MOVEMENT OF OPERATING MEMBERS OF MECHANISMS ALONG ELLIPTIC AND CIRCULAR TRAJECTORIES

Abstract

The work objective is to generalize the principle of combining movements into circular movements. The problem to which the article is devoted is the analytical description of the trajectories of combined movements. Research methods. Analytical geometry methods are used. The coordinate system x'0'y' is considered, which rotates in the coordinate system x0y without angular acceleration with ω velocity.

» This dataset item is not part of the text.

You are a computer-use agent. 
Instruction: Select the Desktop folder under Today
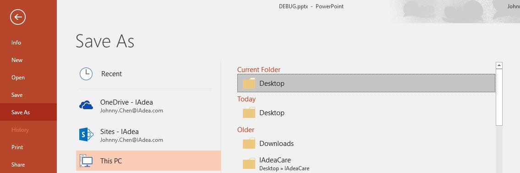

The rotation radius is equal to ρ1. At the same time 0x || 0'x', 0y || 0'y'. Object a rotates in the coordinate system x'0'y' without angular acceleration at the velocity ± ω. The rotation radius is equal to ρ2. The novelty of the work realises in ellipse formulas expressed in terms of radii of opposite directions. The results of the study: it is established that during rotations in opposite directions, the trajectory of the total motion is an ellipse; all the standard characteristics of the ellipse are determined in relation to the case under consideration; the inclination of the elliptical trajectory is established; it is shown that if the trajectory of the total motion is elliptical and the semi-axes are equal to (ρ1 + ρ2) and |ρ1 – ρ2|, then object a moves along a circular in the coordinate system x'0'y' without angular acceleration with velocity - ω; just as the result of the superposition of two non-accelerated movements is also non-accelerated, i.e. uniform and rectilinear motion, with rotations in one direction, the trajectory of the total motion is a circle; with circular movements with multiple velocities, the trajectory of the total motion is snail. Conclusions: the practical aspect of the study is determined by the fact that the formulas obtained can be directly used in CAD when performing design work.